Commentators and politicians have taken up the issue. Earlier this year, Gov. Gavin Newsom, Democrat of California, responds to reports of large-scale thefts in the state by calling for tough prosecution of shoplifters And to plan investing millions of dollars to combat “organized retail theft.” Governor. Ron DeSantis, Republican of Florida, signed a bill last year targeting retail product theft, and former President Donald J. Trump called for violence, telling California Republican activists this year that police should shooting shoplifters as they leave a store.
Mr. Wagener, chief economist of the Computer & Communications Industry Association, said the National Retail Federation’s April report immediately struck him as flawed. The error is troubling, he said, because the federation has long been considered a trusted data provider for the industry.
What made the federation’s error even more surprising, Mr. Wagener said, was the stark contrast between that figure and the group’s previous findings.
In 2020, the federation declared in a report that organized retail crime cost retailers an average of $719,548 per $1 billion in sales – a figure that is nowhere near the 50% predicted in the April report.

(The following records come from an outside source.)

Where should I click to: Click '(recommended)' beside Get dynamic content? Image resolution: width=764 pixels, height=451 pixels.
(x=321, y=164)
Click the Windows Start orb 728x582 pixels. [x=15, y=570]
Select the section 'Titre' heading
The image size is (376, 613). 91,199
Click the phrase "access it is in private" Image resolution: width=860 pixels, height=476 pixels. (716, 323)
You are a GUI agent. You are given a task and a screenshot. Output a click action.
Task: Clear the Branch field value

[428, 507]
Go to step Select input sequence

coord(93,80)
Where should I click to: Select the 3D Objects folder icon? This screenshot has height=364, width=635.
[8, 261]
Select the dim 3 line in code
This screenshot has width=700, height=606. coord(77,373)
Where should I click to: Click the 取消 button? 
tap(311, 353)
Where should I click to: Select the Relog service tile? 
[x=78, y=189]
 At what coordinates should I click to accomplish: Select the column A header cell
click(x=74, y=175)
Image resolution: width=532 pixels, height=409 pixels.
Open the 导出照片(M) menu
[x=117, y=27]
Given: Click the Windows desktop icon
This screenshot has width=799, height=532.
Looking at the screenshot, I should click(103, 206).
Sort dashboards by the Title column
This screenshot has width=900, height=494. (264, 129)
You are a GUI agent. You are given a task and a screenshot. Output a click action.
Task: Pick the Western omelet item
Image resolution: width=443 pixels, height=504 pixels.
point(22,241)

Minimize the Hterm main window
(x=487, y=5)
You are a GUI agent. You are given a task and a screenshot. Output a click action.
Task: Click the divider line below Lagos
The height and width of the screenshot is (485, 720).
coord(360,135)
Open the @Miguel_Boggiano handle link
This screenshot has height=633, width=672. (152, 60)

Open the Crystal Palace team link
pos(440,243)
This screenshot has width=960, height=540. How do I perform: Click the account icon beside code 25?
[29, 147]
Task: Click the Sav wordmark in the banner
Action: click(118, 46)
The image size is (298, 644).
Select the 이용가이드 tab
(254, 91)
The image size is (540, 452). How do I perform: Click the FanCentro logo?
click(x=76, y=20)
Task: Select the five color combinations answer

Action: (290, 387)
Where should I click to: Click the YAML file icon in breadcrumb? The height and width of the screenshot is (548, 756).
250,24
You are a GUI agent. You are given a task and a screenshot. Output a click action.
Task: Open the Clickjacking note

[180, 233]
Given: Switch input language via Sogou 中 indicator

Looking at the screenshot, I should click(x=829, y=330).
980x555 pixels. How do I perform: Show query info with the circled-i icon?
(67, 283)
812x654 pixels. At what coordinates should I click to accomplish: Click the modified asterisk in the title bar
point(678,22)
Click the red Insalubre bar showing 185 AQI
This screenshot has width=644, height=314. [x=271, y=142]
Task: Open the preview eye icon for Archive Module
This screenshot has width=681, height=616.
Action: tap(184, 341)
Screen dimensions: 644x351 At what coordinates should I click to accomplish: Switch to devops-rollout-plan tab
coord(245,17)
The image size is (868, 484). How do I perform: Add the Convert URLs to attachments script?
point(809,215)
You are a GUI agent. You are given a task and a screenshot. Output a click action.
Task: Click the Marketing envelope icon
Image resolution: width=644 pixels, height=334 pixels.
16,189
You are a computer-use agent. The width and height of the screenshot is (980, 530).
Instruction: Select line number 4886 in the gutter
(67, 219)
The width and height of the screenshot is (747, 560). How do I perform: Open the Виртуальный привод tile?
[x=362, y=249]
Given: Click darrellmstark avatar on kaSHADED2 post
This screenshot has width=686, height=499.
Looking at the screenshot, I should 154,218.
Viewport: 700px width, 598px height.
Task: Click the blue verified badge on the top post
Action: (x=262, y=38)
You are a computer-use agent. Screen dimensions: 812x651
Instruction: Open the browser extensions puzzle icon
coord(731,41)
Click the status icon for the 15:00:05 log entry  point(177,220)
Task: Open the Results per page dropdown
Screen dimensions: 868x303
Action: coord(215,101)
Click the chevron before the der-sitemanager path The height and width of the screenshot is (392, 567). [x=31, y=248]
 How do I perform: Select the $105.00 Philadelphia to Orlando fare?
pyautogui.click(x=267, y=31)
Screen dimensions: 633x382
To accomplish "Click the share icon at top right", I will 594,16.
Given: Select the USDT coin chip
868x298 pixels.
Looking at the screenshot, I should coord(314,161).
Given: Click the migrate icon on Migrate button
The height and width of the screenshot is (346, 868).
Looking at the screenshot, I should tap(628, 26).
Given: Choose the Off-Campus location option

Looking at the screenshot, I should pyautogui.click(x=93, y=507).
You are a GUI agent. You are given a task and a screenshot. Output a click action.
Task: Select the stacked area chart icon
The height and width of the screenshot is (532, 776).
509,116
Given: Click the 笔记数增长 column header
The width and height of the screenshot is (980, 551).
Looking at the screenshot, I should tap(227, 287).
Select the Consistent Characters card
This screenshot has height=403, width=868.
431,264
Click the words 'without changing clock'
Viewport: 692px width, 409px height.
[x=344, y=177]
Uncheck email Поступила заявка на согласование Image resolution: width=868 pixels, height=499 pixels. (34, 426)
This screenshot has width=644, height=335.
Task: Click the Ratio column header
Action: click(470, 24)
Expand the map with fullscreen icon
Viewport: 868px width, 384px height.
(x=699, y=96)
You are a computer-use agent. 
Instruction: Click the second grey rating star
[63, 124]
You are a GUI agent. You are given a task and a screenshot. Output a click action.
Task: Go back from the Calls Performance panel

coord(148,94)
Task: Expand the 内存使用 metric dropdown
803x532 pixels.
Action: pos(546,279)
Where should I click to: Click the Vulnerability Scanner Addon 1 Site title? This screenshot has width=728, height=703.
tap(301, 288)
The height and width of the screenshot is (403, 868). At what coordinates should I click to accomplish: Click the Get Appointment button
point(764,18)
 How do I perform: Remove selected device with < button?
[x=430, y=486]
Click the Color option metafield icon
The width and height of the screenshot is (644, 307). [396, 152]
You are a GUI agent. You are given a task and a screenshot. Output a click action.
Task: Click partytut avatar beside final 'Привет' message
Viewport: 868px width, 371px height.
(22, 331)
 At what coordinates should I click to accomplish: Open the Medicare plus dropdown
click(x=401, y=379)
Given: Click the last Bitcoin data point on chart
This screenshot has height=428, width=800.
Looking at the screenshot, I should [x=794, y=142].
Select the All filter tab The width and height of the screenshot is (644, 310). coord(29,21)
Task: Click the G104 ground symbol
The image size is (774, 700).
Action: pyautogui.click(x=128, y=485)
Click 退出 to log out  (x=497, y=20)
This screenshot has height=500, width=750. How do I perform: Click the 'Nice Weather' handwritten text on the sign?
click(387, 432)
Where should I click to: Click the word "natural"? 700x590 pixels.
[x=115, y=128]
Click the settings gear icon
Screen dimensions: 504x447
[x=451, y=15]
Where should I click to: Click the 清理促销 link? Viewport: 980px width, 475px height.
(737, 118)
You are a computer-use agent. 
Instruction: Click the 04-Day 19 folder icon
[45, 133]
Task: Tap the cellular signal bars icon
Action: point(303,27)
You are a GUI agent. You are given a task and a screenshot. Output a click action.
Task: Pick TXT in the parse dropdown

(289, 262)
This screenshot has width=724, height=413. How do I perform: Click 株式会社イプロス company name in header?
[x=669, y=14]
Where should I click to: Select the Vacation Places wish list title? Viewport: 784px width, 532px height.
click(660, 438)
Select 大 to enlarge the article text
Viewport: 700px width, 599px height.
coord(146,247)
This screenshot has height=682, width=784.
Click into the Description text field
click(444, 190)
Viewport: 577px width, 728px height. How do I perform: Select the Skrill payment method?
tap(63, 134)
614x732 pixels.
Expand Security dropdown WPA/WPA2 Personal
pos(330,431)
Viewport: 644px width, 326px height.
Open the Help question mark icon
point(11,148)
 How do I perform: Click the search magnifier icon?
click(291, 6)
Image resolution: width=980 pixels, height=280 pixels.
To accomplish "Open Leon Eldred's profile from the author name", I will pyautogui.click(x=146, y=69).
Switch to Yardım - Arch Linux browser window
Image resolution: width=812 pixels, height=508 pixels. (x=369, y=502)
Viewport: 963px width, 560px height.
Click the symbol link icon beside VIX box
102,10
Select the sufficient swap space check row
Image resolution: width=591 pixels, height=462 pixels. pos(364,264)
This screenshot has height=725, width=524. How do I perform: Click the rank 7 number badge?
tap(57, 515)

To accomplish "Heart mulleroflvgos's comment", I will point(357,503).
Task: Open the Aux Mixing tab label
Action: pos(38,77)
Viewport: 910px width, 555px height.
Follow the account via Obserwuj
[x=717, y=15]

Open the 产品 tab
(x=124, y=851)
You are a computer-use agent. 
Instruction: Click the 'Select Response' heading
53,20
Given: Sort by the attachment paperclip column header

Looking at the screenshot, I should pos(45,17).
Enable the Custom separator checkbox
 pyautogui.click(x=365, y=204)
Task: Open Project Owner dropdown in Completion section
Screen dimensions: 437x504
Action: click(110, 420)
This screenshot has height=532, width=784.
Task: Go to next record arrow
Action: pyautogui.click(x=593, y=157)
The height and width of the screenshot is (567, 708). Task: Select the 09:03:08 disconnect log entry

Another survey from the National Retail Federation showed that all external thefts – including thefts not linked to organized retail crime – accounted for 37 percent of shrinkage, a figure that would still be billions of dollars less than the incorrect estimate of 50 percent made in April.
“It would be a bit like the census says almost half of the U.S. population lives in the state of Rhode Island,” Mr. Wagener said.